Copy out, word for word, every line of the entries from the one containing "Open the API menu item" down to the one containing "(x=1474, y=36)", with both of those lines included.
[start Entries supplied]
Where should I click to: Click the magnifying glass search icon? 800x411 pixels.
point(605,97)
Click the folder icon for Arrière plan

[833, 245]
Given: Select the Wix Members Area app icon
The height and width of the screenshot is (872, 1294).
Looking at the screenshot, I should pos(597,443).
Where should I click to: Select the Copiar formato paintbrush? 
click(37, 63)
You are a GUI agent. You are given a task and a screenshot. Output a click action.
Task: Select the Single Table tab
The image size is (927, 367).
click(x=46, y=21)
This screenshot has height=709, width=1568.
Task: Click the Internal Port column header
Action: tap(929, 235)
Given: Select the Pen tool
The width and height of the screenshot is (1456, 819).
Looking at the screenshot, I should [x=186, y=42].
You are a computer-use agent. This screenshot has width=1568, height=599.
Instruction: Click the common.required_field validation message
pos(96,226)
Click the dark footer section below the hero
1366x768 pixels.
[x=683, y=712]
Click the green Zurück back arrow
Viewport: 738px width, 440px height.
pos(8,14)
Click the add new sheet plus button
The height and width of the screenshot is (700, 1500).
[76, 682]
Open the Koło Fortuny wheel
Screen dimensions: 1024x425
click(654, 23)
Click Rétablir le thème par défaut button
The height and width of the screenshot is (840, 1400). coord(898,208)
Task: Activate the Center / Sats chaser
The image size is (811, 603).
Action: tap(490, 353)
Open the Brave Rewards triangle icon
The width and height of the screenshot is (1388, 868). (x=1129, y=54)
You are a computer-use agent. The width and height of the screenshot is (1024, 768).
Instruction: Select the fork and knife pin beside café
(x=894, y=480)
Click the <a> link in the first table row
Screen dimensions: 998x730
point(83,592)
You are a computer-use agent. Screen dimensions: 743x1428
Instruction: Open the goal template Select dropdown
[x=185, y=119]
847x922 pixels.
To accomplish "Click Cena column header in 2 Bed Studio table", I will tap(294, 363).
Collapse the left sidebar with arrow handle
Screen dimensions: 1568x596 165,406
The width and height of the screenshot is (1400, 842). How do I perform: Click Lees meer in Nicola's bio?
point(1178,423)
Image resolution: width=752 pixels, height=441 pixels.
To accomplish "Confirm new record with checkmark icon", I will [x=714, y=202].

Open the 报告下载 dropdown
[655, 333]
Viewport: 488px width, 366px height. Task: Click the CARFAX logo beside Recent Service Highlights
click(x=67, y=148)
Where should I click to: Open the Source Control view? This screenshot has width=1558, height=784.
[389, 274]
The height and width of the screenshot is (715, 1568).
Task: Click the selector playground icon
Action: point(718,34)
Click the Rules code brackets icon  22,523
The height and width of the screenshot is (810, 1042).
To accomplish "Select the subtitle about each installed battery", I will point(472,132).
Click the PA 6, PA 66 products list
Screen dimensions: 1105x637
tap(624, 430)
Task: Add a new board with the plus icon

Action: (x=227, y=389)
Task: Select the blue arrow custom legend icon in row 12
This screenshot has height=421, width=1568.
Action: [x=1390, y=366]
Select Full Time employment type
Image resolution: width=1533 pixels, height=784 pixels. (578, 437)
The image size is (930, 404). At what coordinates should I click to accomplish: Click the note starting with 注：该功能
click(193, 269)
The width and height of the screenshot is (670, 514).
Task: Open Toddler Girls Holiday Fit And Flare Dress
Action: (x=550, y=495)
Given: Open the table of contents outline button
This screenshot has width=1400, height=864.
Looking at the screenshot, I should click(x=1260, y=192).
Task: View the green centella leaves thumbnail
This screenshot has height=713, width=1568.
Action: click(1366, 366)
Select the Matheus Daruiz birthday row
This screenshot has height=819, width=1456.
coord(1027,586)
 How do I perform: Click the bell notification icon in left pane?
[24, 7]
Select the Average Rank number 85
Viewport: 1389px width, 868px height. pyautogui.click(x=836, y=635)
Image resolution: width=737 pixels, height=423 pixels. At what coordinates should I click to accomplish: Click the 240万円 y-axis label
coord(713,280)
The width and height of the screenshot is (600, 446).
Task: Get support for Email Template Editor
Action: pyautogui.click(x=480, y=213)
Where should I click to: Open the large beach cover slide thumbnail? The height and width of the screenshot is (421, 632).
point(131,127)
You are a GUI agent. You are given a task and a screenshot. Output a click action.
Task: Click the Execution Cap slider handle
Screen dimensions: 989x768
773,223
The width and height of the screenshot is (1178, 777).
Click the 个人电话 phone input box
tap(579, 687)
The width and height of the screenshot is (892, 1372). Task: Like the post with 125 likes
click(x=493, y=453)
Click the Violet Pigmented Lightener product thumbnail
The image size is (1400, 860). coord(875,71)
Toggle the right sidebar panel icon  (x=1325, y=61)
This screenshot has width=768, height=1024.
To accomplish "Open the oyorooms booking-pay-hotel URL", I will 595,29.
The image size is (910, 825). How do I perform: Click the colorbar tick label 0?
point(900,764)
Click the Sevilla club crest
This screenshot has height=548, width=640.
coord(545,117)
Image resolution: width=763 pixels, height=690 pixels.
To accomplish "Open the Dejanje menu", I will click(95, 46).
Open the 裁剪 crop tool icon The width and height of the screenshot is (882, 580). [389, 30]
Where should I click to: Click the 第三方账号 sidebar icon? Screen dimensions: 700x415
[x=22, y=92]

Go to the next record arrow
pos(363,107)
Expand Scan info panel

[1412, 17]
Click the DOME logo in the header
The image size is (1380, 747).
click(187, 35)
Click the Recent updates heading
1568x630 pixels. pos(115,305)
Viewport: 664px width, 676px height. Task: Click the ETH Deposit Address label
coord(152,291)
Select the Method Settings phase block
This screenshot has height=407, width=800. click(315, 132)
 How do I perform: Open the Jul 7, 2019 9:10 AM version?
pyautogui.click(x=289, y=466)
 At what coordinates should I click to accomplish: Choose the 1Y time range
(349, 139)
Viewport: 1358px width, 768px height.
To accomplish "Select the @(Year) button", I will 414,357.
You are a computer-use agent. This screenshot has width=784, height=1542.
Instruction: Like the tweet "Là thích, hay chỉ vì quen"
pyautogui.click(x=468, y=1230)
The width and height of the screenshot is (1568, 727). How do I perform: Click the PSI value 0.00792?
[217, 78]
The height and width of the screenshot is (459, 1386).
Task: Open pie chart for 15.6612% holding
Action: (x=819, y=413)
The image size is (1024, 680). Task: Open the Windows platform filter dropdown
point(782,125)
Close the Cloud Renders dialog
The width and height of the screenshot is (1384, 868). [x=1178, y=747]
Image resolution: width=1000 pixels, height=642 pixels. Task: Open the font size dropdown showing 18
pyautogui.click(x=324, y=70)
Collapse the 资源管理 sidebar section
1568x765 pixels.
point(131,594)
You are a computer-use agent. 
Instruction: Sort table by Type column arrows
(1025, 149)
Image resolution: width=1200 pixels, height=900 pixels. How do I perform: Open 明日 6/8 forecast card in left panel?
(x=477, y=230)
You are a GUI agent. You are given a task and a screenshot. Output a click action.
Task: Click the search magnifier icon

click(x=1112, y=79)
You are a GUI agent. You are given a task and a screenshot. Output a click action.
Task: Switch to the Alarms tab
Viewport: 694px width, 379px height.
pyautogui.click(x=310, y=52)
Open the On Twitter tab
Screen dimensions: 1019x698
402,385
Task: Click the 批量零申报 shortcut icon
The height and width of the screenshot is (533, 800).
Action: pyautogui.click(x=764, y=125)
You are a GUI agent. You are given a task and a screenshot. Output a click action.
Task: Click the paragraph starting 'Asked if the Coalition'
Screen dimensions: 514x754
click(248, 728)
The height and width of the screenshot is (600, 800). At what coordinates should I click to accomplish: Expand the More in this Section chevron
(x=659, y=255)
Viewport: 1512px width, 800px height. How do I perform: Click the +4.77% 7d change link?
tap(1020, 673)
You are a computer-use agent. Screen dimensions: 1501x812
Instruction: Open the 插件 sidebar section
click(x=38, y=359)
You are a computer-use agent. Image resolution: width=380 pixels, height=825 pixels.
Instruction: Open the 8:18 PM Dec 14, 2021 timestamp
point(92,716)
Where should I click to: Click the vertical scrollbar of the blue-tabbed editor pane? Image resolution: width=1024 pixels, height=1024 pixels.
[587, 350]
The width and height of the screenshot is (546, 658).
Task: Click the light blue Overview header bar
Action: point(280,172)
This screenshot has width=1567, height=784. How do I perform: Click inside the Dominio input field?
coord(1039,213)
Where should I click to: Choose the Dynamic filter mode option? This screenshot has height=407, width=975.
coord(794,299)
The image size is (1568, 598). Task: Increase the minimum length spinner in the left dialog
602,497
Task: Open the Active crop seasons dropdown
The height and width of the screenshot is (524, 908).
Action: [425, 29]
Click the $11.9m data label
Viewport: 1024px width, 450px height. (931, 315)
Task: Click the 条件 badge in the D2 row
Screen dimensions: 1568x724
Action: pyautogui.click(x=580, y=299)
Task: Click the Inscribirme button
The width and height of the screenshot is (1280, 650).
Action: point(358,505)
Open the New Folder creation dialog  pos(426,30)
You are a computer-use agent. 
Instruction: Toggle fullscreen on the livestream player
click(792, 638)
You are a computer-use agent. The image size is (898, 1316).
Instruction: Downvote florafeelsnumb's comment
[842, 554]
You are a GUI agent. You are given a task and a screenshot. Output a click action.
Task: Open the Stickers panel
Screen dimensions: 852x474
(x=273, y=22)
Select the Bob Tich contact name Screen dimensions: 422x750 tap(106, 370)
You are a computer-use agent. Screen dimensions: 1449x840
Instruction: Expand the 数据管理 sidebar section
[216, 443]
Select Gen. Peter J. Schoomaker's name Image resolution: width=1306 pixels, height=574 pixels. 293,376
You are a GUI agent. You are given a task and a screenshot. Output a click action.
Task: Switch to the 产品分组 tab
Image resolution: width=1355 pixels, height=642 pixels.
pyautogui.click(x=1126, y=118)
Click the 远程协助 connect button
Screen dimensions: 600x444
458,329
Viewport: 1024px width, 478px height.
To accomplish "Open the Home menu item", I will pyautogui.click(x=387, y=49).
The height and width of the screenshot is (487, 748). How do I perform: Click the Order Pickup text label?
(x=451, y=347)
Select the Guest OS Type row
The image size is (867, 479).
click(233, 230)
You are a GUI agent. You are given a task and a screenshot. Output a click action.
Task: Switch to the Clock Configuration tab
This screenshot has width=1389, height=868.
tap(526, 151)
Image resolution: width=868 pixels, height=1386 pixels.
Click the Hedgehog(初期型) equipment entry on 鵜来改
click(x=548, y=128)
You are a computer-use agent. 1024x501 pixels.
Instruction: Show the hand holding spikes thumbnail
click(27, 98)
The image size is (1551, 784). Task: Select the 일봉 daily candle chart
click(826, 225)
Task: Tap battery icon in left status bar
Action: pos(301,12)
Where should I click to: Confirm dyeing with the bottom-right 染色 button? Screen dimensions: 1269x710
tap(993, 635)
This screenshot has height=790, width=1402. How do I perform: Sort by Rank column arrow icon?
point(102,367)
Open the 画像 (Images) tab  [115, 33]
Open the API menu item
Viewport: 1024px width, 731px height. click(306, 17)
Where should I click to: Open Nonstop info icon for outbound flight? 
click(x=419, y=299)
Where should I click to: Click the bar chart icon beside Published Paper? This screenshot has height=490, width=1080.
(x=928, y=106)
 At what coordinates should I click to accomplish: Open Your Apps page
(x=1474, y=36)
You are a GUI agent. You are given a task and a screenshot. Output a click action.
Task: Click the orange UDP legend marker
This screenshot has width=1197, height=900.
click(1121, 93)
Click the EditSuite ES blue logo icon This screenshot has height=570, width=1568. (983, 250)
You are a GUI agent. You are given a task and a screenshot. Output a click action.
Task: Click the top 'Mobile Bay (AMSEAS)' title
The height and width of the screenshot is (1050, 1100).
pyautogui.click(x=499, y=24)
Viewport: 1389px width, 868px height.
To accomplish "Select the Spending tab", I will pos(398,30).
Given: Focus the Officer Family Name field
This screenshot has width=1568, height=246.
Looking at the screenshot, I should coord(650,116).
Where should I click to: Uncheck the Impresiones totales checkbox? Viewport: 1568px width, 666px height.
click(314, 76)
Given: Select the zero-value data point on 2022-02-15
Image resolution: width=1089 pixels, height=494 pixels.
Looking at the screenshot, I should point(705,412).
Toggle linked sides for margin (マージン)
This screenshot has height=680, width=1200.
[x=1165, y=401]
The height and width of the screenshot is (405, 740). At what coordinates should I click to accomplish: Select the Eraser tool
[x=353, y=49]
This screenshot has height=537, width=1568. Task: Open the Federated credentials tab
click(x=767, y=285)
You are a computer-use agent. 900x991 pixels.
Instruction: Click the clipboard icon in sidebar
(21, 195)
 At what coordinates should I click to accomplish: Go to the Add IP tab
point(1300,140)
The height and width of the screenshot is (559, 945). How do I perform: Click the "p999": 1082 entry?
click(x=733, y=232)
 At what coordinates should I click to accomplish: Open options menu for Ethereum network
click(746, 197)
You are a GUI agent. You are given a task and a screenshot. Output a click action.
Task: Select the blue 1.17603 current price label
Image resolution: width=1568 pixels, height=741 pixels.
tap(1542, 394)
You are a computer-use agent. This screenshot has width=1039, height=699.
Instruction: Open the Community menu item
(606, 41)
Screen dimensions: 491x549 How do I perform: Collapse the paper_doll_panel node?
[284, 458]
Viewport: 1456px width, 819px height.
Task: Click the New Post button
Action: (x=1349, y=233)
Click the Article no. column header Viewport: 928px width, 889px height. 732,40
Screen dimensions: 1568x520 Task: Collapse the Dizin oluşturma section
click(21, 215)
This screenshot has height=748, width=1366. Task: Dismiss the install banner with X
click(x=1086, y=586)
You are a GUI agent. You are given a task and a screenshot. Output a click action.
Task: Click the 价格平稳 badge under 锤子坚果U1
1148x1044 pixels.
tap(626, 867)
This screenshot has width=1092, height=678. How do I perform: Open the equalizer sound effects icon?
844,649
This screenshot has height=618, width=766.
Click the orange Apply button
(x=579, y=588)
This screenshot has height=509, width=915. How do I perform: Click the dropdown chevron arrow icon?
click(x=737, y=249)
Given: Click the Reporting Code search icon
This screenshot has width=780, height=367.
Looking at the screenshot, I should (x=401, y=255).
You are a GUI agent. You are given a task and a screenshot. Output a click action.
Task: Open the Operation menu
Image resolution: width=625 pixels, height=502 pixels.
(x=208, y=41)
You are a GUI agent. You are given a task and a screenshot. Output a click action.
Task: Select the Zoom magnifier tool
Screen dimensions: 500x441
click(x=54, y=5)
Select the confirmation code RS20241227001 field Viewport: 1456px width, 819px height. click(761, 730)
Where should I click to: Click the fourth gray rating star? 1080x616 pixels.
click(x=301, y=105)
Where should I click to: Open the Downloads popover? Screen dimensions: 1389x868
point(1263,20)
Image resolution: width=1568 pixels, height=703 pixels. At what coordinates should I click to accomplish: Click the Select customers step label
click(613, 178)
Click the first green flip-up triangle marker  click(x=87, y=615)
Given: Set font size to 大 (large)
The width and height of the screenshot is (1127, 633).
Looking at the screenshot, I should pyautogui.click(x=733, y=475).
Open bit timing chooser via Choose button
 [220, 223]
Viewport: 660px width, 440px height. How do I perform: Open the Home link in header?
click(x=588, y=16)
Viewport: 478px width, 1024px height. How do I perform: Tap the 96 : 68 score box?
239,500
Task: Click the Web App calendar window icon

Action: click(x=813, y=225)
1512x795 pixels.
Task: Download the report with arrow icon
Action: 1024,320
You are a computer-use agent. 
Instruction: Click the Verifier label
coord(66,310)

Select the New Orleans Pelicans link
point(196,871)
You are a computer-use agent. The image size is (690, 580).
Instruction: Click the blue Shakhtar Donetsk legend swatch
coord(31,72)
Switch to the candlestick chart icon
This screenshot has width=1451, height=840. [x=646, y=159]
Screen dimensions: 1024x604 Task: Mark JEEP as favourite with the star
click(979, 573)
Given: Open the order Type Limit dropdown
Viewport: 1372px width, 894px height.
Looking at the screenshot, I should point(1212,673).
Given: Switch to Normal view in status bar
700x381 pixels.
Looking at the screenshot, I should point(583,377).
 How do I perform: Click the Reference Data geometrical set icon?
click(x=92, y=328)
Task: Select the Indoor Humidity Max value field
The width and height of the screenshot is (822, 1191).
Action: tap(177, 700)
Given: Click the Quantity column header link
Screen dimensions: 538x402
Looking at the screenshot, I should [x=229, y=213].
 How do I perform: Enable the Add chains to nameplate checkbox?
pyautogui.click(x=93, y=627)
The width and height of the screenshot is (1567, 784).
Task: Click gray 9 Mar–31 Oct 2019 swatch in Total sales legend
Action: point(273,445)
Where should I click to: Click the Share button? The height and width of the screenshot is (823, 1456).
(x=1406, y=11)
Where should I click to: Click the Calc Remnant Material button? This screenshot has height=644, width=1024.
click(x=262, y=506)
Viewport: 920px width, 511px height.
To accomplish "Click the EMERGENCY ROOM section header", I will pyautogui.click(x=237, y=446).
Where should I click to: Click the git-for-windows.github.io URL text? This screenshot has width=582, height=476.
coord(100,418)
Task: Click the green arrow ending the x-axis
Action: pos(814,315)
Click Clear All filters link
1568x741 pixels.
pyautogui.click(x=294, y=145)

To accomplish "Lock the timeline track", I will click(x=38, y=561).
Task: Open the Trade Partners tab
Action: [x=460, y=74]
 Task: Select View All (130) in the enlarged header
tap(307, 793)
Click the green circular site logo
[end Entries supplied]
- [Written response]
Open the API menu item
Viewport: 1024px width, 731px height. click(306, 17)
Where should I click to: Open Nonstop info icon for outbound flight? 
click(x=419, y=299)
Where should I click to: Click the bar chart icon beside Published Paper? This screenshot has height=490, width=1080.
(x=928, y=106)
 At what coordinates should I click to accomplish: Open Your Apps page
(x=1474, y=36)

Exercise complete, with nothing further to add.